La jota triestina es una sopa densa y rústica, de color cálido y ligeramente tostado, en la que el chucrut o la col fermentada se entrelazan con frijoles cremosos y patatas tiernas. El aroma es intenso, marcado por la presencia de carne de cerdo ahumada que aporta profundidad y una nota ligeramente ahumada. En boca es sustanciosa, ácida y reconfortante, con una consistencia que oscila entre sopa y estofado. Es el plato perfecto para los días fríos, cuando el viento de bora recorre las calles de Trieste.
La jota es uno de los símbolos gastronómicos más reconocibles de Trieste y refleja la naturaleza fronteriza de la ciudad. Sus ingredientes y su sabor ácido evocan claramente la tradición austro‑centroeuropea y eslovena, integrada en la cocina local. Es el plato que mejor representa la identidad multicultural del puerto triestino.

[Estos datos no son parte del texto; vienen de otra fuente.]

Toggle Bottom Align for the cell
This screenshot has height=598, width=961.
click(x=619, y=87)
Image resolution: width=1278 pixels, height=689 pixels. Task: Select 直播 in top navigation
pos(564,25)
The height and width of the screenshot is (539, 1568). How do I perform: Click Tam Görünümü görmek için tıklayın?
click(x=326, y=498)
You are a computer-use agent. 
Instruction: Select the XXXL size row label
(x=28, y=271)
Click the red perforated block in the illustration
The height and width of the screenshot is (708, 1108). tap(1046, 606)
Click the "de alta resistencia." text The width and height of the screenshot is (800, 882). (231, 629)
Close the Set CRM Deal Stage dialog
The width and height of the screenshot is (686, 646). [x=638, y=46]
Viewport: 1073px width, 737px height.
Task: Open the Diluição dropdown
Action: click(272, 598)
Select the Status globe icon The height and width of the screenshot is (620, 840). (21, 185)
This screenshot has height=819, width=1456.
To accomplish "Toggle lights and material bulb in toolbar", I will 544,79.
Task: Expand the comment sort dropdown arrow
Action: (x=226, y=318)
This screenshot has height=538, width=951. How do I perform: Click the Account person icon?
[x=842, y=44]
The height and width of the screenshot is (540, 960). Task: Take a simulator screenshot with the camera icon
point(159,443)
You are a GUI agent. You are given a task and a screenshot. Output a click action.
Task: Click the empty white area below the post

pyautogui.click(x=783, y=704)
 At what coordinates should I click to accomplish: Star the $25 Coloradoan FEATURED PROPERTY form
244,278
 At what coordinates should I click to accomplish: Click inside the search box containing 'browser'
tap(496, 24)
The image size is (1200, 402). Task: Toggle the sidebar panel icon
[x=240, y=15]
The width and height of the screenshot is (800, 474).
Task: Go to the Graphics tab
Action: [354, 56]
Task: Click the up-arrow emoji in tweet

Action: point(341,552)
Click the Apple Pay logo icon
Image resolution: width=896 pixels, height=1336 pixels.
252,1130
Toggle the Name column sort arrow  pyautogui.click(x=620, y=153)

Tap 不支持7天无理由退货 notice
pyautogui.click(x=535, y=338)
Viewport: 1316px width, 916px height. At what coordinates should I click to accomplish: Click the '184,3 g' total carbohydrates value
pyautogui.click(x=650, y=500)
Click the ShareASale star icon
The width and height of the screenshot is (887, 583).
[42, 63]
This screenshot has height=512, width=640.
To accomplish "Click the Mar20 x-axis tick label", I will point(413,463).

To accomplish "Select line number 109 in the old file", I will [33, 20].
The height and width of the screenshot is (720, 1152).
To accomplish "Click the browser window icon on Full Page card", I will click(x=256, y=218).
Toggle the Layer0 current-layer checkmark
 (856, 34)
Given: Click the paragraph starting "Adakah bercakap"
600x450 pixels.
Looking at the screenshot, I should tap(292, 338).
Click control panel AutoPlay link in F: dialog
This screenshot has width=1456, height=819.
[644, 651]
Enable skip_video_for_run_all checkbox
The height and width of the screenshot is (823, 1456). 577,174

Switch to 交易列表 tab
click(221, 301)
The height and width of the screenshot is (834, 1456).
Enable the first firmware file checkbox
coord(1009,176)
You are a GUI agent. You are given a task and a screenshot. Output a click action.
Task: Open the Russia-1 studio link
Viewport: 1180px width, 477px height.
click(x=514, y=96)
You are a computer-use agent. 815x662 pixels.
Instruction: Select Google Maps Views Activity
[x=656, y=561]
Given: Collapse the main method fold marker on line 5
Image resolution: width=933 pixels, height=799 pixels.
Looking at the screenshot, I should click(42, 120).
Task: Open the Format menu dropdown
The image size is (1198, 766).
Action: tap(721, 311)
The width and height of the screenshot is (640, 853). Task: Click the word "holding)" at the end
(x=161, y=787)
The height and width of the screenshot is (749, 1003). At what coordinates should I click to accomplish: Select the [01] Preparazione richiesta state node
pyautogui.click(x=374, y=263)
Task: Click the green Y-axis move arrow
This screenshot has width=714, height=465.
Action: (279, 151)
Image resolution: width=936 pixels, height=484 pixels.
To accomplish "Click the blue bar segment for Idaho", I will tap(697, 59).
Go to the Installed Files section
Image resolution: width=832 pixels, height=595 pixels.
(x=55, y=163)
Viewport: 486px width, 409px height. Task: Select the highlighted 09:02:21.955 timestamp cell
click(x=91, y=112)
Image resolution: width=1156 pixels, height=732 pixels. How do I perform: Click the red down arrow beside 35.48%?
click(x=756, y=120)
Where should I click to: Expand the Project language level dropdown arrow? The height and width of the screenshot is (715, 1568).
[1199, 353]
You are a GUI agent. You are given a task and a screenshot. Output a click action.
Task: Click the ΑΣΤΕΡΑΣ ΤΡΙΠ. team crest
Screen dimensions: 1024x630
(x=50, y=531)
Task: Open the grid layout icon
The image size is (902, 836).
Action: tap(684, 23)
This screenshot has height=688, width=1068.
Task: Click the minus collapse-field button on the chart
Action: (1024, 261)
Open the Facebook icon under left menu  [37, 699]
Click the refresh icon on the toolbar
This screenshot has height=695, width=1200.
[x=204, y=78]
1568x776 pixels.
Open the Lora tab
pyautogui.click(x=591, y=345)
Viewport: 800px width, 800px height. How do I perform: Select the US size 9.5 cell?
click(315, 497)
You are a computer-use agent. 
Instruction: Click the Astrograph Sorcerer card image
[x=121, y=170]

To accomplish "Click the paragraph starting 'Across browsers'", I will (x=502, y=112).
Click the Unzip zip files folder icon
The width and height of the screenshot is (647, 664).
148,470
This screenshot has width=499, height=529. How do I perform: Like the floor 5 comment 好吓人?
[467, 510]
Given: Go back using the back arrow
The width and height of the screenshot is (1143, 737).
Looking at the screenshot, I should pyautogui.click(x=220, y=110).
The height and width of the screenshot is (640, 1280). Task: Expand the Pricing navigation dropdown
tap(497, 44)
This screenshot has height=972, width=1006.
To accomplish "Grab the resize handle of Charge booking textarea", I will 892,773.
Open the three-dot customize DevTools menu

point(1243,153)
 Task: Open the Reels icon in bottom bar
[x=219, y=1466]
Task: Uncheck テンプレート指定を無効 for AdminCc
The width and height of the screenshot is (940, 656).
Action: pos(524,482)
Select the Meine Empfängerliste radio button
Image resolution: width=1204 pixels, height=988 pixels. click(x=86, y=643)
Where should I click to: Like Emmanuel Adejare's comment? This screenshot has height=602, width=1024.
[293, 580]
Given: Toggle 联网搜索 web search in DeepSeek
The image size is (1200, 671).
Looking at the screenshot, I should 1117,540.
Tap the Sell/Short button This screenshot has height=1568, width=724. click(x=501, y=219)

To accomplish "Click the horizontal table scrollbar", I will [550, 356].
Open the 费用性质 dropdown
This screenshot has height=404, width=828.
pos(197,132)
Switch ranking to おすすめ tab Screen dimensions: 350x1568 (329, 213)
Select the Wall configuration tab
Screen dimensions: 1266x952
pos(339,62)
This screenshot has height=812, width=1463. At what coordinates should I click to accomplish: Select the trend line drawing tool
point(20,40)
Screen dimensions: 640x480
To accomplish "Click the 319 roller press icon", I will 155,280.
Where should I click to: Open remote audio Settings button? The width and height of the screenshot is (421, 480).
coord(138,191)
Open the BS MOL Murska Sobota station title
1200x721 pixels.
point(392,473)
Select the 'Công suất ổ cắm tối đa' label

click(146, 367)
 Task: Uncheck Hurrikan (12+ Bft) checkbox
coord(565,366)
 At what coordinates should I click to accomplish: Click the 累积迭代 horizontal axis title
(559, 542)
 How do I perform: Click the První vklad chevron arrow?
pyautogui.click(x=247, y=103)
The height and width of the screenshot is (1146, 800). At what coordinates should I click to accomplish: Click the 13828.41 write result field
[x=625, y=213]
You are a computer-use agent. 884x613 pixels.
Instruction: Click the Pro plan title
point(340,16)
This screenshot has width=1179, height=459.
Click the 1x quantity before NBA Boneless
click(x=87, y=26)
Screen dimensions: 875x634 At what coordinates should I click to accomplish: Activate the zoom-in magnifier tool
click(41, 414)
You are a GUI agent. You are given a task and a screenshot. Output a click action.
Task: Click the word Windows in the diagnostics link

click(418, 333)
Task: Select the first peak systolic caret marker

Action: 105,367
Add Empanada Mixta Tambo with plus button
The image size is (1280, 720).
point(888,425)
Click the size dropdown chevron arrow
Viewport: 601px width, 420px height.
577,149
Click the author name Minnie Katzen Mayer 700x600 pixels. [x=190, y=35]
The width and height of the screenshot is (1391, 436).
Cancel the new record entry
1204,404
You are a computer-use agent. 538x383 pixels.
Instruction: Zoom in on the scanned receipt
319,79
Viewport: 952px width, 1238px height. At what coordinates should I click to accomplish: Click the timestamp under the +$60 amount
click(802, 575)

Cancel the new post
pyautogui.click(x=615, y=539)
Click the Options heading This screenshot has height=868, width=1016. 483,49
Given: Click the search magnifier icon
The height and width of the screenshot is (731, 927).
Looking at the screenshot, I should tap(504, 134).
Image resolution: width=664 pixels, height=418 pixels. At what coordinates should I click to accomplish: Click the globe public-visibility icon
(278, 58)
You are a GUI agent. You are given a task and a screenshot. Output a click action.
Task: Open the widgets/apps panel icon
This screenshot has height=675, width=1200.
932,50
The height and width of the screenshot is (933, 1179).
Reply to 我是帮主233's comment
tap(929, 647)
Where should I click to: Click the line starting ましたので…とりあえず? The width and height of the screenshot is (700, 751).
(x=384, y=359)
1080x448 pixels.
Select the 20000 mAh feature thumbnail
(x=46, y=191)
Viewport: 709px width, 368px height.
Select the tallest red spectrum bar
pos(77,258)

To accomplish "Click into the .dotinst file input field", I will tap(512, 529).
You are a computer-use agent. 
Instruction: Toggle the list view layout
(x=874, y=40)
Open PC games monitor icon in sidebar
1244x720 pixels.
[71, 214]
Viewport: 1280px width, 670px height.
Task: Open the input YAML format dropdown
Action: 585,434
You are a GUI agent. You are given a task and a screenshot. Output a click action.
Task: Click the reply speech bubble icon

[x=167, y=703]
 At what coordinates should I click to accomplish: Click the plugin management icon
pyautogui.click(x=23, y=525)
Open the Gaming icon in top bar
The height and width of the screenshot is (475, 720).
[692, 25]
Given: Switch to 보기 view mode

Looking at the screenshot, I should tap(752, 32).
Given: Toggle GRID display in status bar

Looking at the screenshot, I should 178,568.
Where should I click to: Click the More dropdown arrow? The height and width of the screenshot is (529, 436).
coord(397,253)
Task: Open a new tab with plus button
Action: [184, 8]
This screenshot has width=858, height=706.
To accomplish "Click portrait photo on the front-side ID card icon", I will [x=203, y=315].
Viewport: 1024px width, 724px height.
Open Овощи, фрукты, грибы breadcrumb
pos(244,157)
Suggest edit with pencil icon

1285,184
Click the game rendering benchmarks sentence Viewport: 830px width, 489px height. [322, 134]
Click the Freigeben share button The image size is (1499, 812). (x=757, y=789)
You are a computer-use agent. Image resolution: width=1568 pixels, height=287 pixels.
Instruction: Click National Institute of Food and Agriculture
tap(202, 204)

Los orígenes de la jota se hunden en la tradición campesina del área carso‑istriana y eslovena, donde el chucrut, los frijoles y las patatas eran ingredientes económicos y nutritivos. En Trieste el plato se difundió entre los siglos XIX y XX, adaptándose a la cocina urbana con la incorporación de carne de cerdo ahumada. Con el tiempo se ha convertido en una receta identitaria, presente tanto en las osterie populares como en las trattorie históricas de la ciudad.